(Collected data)
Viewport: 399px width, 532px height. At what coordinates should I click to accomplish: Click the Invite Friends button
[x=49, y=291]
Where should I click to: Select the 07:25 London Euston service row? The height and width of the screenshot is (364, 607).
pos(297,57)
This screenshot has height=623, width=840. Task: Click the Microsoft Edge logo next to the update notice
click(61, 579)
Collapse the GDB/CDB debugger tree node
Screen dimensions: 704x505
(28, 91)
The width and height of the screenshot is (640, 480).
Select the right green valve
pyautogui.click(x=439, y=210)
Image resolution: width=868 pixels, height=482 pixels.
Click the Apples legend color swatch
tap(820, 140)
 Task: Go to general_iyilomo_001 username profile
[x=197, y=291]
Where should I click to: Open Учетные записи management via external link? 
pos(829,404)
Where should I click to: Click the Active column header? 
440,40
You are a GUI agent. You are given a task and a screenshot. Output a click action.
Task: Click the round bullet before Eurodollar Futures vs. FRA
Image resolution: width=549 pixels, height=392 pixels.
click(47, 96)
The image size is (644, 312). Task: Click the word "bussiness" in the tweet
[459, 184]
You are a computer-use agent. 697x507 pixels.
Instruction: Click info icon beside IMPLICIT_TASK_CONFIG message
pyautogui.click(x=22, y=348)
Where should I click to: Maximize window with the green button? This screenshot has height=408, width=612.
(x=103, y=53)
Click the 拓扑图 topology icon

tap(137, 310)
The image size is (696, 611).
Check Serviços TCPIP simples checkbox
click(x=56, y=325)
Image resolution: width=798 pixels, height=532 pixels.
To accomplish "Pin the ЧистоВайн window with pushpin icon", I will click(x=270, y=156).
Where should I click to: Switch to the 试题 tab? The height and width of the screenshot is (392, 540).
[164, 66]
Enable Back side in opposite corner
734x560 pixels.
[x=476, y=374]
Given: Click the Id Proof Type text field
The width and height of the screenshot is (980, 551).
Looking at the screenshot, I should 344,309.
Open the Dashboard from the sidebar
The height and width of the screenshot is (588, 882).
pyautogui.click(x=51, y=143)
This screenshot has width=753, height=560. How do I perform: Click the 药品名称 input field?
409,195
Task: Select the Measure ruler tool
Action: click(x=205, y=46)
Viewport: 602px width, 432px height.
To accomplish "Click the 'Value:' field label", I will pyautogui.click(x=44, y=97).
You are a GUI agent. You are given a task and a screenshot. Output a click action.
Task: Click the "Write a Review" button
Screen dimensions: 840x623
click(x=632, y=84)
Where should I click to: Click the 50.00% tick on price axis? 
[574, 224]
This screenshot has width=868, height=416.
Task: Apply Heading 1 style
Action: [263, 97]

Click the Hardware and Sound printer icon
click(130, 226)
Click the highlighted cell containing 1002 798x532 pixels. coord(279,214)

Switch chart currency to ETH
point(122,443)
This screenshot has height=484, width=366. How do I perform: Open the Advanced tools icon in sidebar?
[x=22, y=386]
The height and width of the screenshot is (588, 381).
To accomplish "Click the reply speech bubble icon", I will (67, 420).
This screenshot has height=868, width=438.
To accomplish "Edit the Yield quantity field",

*Directions for this task*.
Each entry in the data should be restated exactly as it was written.

*Task output*.
Viewport: 399px width, 532px height. At what coordinates should I click to accomplish: Click the Invite Friends button
[x=49, y=291]
Where should I click to: Select the 07:25 London Euston service row? The height and width of the screenshot is (364, 607).
pos(297,57)
This screenshot has height=623, width=840. Task: Click the Microsoft Edge logo next to the update notice
click(61, 579)
Collapse the GDB/CDB debugger tree node
Screen dimensions: 704x505
(28, 91)
The width and height of the screenshot is (640, 480).
Select the right green valve
pyautogui.click(x=439, y=210)
Image resolution: width=868 pixels, height=482 pixels.
Click the Apples legend color swatch
tap(820, 140)
 Task: Go to general_iyilomo_001 username profile
[x=197, y=291]
Where should I click to: Open Учетные записи management via external link? 
pos(829,404)
Where should I click to: Click the Active column header? 
440,40
You are a GUI agent. You are given a task and a screenshot. Output a click action.
Task: Click the round bullet before Eurodollar Futures vs. FRA
Image resolution: width=549 pixels, height=392 pixels.
click(47, 96)
The image size is (644, 312). Task: Click the word "bussiness" in the tweet
[459, 184]
You are a computer-use agent. 697x507 pixels.
Instruction: Click info icon beside IMPLICIT_TASK_CONFIG message
pyautogui.click(x=22, y=348)
Where should I click to: Maximize window with the green button? This screenshot has height=408, width=612.
(x=103, y=53)
Click the 拓扑图 topology icon

tap(137, 310)
The image size is (696, 611).
Check Serviços TCPIP simples checkbox
click(x=56, y=325)
Image resolution: width=798 pixels, height=532 pixels.
To accomplish "Pin the ЧистоВайн window with pushpin icon", I will click(x=270, y=156).
Where should I click to: Switch to the 试题 tab? The height and width of the screenshot is (392, 540).
[164, 66]
Enable Back side in opposite corner
734x560 pixels.
[x=476, y=374]
Given: Click the Id Proof Type text field
The width and height of the screenshot is (980, 551).
Looking at the screenshot, I should 344,309.
Open the Dashboard from the sidebar
The height and width of the screenshot is (588, 882).
pyautogui.click(x=51, y=143)
This screenshot has width=753, height=560. How do I perform: Click the 药品名称 input field?
409,195
Task: Select the Measure ruler tool
Action: click(x=205, y=46)
Viewport: 602px width, 432px height.
To accomplish "Click the 'Value:' field label", I will pyautogui.click(x=44, y=97).
You are a GUI agent. You are given a task and a screenshot. Output a click action.
Task: Click the "Write a Review" button
Screen dimensions: 840x623
click(x=632, y=84)
Where should I click to: Click the 50.00% tick on price axis? 
[574, 224]
This screenshot has width=868, height=416.
Task: Apply Heading 1 style
Action: [263, 97]

Click the Hardware and Sound printer icon
click(130, 226)
Click the highlighted cell containing 1002 798x532 pixels. coord(279,214)

Switch chart currency to ETH
point(122,443)
This screenshot has height=484, width=366. How do I perform: Open the Advanced tools icon in sidebar?
[x=22, y=386]
The height and width of the screenshot is (588, 381).
To accomplish "Click the reply speech bubble icon", I will (67, 420).
This screenshot has height=868, width=438.
To accomplish "Edit the Yield quantity field",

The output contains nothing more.